You won’t find that version of events spelled out quite so bluntly in any court documents. But it’s essentially what FBI Director James Comey told reporters last week in Washington.
“The attention that’s been drawn to this issue, by the litigation and by the controversy that’s surrounded it, has stimulated a marketplace of creative people all around the world to try and come up with ideas,” Comey said. “Lots of folks have come to us with potential ideas.”
And why wouldn’t they? One of the world’s most influential technology companies had squared off against the world’s most powerful law enforcement agency. Whether those creative minds were drawn by money, the potential for future business—in the United States or abroad—or just the sheer challenge, they apparently came calling.
One idea finally worked. Over the weekend of March 19, an outside party—all officials will say is that it’s not a U.S. government agency—demonstrated a technique for getting information from Farook’s phone without permanently destroying it. And over the Easter weekend, the FBI put it to work and investigators were finally able to go through the phone’s contents.
The FBI has said practically nothing about the “tool” that helped the FBI get inside the phone, as a U.S. law enforcement official called it in a hastily arranged press conference on Monday evening. Nor would the official say whether investigators might use it again on the dozen or so other iPhones the FBI is reportedly trying to gain access to, or whether the bureau would share the tool with local law enforcement agencies, who are believed to have hundreds of phones just waiting to be cracked.
“I think the best answer I can give you is it’s premature to say anything about our ability to access other phones,” said the official, who discussed the case with reporters on condition of anonymity and said almost nothing about where the FBI will go from here.
But he didn’t have to. Comey’s earlier remarks, coupled with the government’s decision to drop the warrant request, sent a message to other tech companies: Work with us, or don’t. We’ll get what we need without you.
Notably, the U.S. official didn’t say whether the FBI would disclose its newfound technique to Apple, which has a vested interest in protecting the security and privacy of its customers. But Cellebrite, an Israeli company, has been identified in some news accounts as the company that came to the FBI’s rescue. It signed a contract with the bureau worth more than $15 million last week.

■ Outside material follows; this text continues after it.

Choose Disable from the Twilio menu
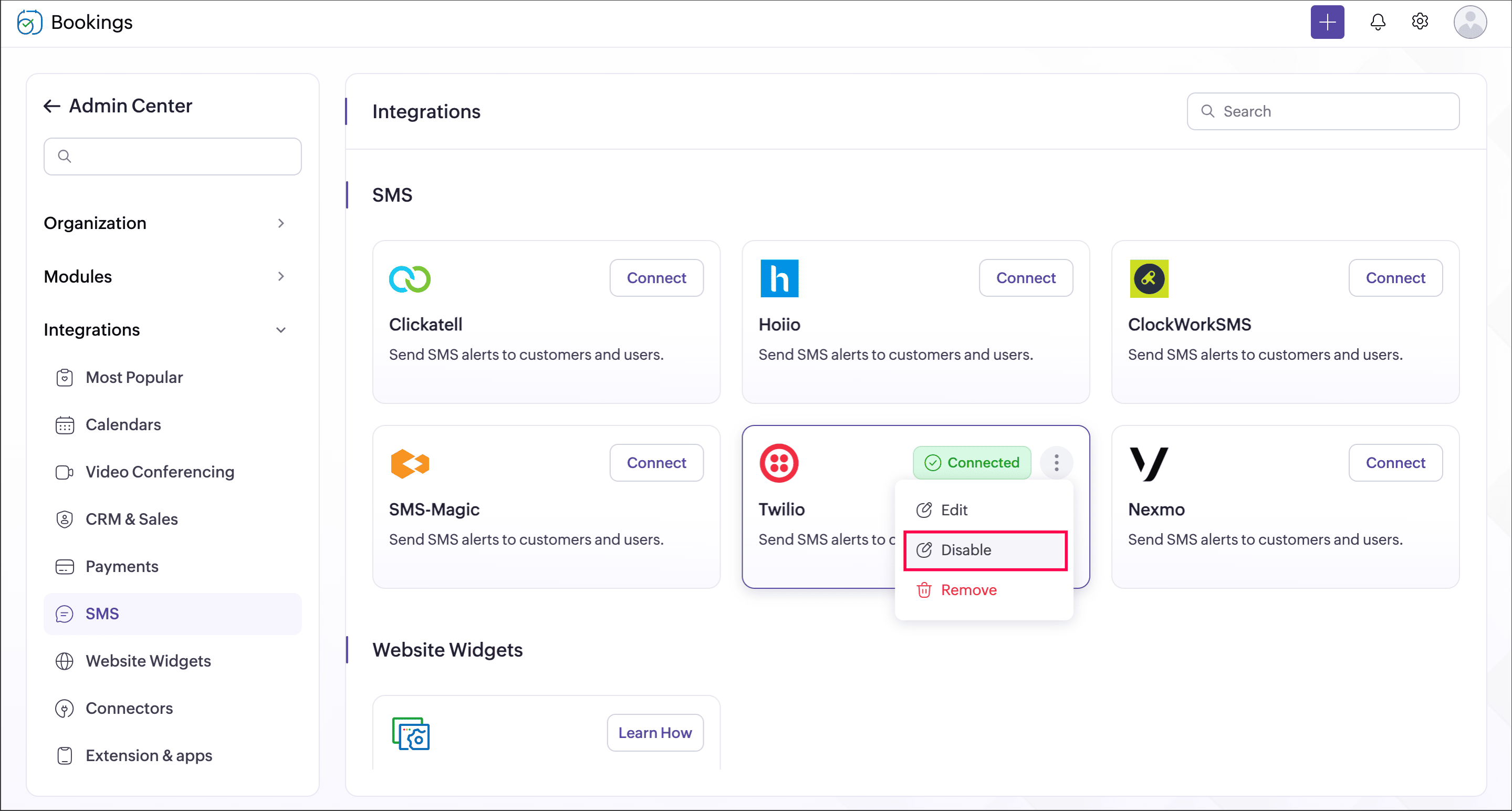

In other words: The American government may have used foreign hackers to crack the signature product of America’s top technology company.
But it’s hard to imagine Apple didn’t have some idea what was coming. One of Cellebrite’s other clients is Apple itself. The company uses Cellebrite in some of its stores to help customers transfer data between phones, the Associated Press reported.
In a statement, Apple insisted, “This case never should have been brought.” It’s hard not to read in Comey’s earlier remarks a counter-reply: “You never should have refused to help us.”
Comey flatly rejected as “silly” the notion that the FBI knew all along how to crack the iPhone. He noted that he’d testified under oath before Congress that investigators had exhausted all known options. Once they admitted that fact publicly in court documents, he said, the hacker floodgates were opened.
It took about six weeks for Cellebrite—or whomever—to come forward with the answer to Comey’s prayers. Apple and the FBI went to the brink in the interim, and their dispute ignited what people on both sides agreed was a long overdue debate about how much authority the government should have to compel companies to assist in surveillance and investigations.
That debate is far from settled. “It remains a priority for the government to ensure that law enforcement can obtain crucial digital information to protect national security and public safety, either with cooperation from relevant parties, or through the court system when cooperation fails,” Melanie Newman, a Justice Department spokeswoman, said in a statement. “We will continue to pursue all available options for this mission, including seeking the cooperation of manufacturers and relying upon the creativity of both the public and private sectors.”
There’s a big market out there for hackers who can break the toughest technology. And the FBI has posted a help wanted ad.